Spooks stared at her for a long moment. "You know you're crazy, right?"
"That's show business, sweetheart", Madeira laughed, putting her hand to her forehead dramatically. Out of her periphery she saw a man coming up behind her, intending to squeeze between her and the main flow of traffic. Shifting her weight, she angled herself into his path.

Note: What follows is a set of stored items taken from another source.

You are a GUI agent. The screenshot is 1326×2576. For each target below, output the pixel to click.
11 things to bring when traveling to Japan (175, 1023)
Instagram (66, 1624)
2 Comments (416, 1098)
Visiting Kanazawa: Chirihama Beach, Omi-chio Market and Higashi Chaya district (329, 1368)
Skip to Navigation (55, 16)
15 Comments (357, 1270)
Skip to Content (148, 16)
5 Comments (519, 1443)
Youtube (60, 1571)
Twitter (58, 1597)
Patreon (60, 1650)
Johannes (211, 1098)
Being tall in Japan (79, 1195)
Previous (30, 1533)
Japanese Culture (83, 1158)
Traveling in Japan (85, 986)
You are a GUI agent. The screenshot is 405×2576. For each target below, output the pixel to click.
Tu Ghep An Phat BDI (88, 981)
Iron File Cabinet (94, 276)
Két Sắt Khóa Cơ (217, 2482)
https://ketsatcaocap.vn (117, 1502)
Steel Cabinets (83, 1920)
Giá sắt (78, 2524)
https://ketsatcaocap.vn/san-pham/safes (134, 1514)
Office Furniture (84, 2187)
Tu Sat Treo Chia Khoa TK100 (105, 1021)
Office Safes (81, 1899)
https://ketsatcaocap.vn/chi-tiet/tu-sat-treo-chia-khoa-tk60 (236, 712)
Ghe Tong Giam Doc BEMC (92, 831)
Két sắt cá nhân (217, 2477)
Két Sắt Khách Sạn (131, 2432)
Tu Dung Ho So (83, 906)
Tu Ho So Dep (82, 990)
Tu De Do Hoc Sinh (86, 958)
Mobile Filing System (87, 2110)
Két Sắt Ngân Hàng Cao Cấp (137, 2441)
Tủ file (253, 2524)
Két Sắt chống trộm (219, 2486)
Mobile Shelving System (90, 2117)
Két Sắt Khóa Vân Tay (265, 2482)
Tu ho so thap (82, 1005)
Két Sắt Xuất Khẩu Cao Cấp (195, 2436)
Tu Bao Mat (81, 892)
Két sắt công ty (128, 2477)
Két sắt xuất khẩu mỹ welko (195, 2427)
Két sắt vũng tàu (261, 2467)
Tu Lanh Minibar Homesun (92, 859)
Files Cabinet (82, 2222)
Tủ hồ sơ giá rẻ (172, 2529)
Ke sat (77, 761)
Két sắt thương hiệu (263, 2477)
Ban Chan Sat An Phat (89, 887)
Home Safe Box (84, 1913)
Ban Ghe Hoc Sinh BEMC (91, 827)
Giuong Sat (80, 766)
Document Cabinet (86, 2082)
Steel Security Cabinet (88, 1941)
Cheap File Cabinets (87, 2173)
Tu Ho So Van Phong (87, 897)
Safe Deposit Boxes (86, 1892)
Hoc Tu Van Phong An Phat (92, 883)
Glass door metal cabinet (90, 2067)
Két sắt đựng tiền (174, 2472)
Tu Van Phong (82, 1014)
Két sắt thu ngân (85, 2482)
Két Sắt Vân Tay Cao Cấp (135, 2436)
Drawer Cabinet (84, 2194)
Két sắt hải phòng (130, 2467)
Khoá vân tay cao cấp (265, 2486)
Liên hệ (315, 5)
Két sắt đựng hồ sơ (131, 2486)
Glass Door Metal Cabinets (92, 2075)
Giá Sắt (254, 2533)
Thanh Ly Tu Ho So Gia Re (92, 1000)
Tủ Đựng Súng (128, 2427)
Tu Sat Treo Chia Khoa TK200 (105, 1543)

His shoulder knocked into hers, and the smaller woman was thrown off balance. She stuck her left hand out as if to instinctively catch herself. Then, with as much force as she dared, Madeira slammed her left hand again onto the edge of the axe.
It was a strange sensation. Not painful, but it felt so wrong that it had every nerve in her body focused on that one point waiting for the signal that would never come. She could feel air moving against her open flesh as a nearly two-centimeter cut was sliced through her hand between her middle and ring finger.
Acting came naturally to the Spiritist. It had better, since she spent an inordinate amount of time pretending to be other people for the benefit of the dead. So summoning all her will, and using the memory of the injury that had paralyzed her hand in the first place, she clutched her bleeding limb to her chest and shrieked.
Spooks, startled by the noise and the sudden action, vanished in a cloud of soulmist. In ticks several passerby had stopped to help, including the confused weapons vendor and the poor man who had bumped into her. The man was white as a sheet and kept up a string of apologies as he pulled a scarf off his head and used it to stop the bleeding.
"Oh gods! oh gods, I'm so sorry, I didn't-, I don't know how-. Here, hold on to me. Oh gods, I'm so sorry. I'm going to take you to the Redynn. They're going to patch you right up. I'm so sorry."